## MATERIAL TO PROCESS
....

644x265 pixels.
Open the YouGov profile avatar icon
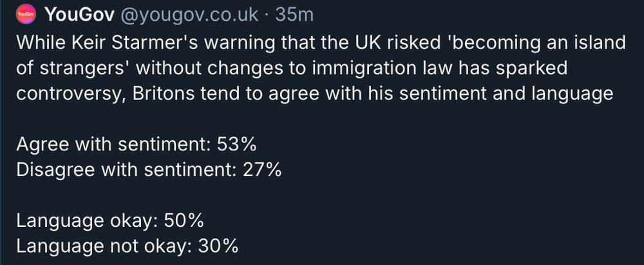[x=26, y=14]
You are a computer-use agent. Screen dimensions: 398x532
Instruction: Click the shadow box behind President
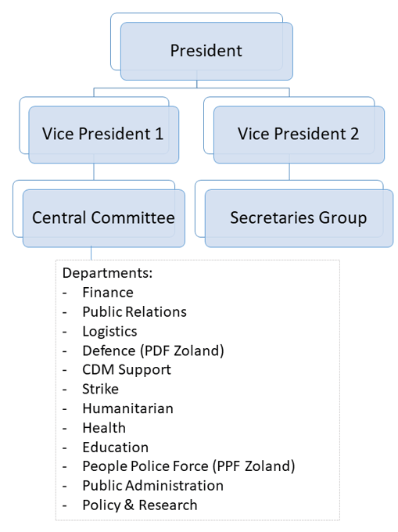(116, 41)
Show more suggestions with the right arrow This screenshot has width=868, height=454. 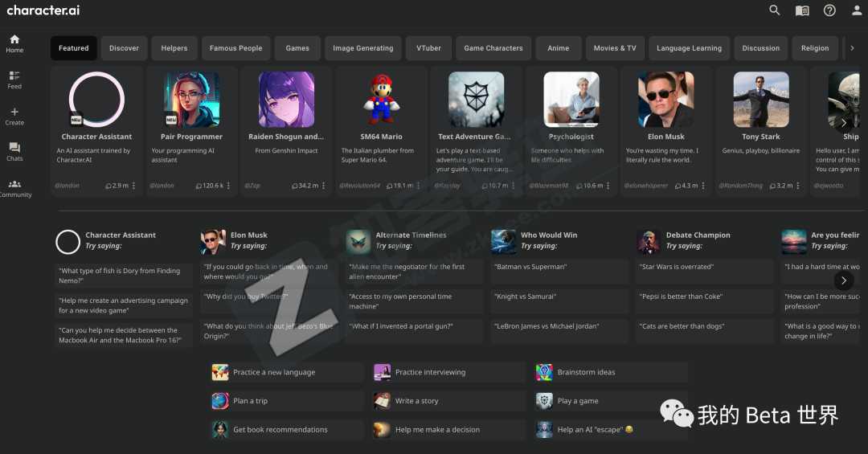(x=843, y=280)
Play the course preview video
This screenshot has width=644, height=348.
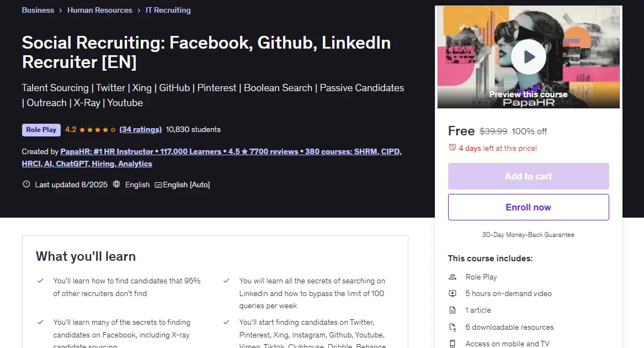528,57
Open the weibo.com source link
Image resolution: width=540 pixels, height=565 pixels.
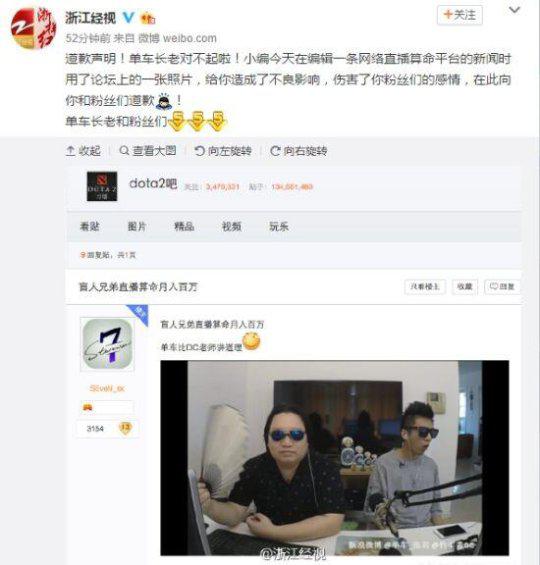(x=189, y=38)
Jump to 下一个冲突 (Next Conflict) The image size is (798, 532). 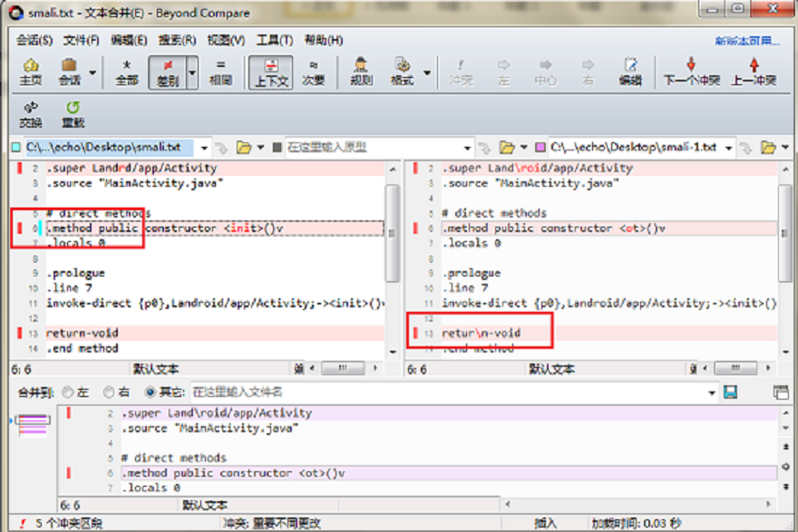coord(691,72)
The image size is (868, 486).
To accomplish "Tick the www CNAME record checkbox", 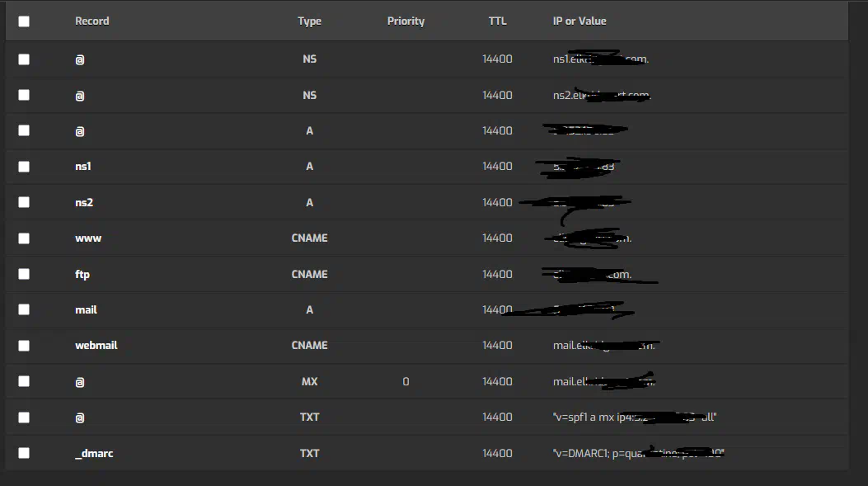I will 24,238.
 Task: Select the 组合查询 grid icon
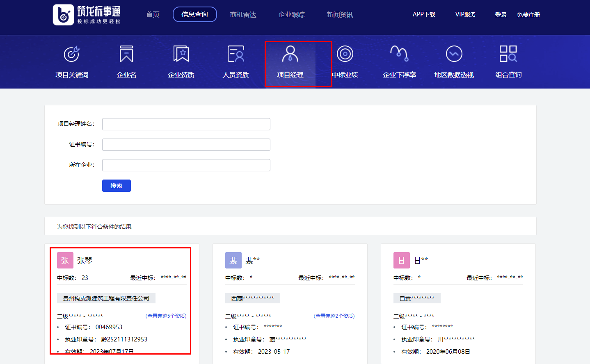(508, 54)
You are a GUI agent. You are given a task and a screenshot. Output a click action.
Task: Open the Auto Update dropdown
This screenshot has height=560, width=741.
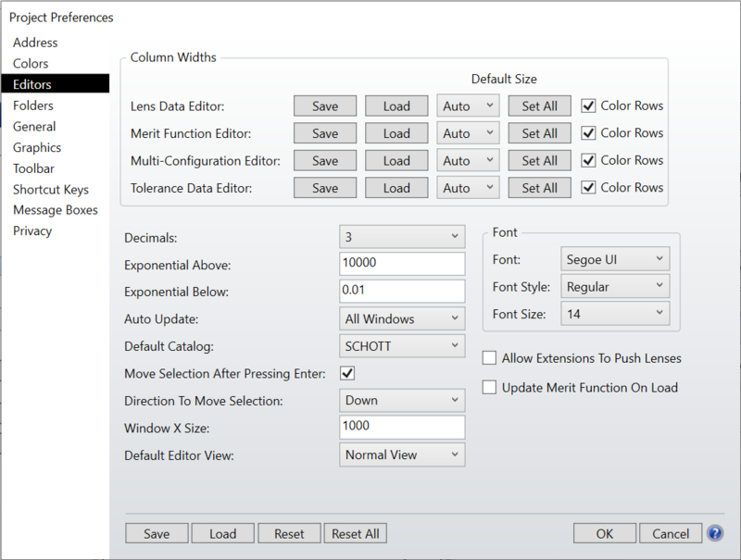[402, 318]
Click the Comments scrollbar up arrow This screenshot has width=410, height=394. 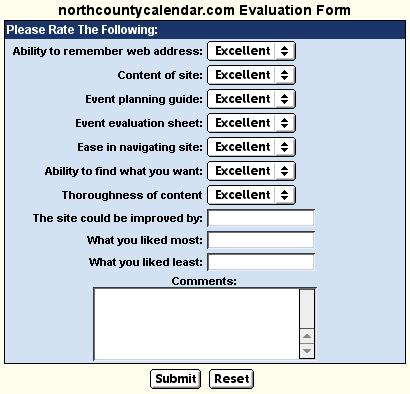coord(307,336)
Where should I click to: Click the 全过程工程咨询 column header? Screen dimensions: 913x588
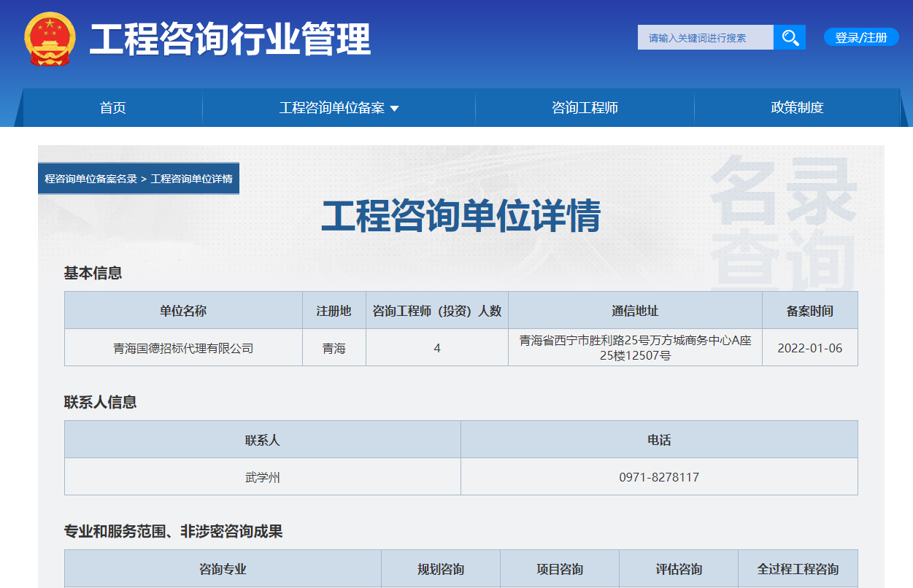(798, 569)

....

## DIRECTIONS
Can you rewrite the entries from the line containing "Where should I" through the end of the entries, inclusive, changing "column header" to "table heading" and leaving out the pictures?

## SOLVED PROBLEM
Where should I click to: Click the 全过程工程咨询 table heading? Screen dimensions: 913x588
(798, 569)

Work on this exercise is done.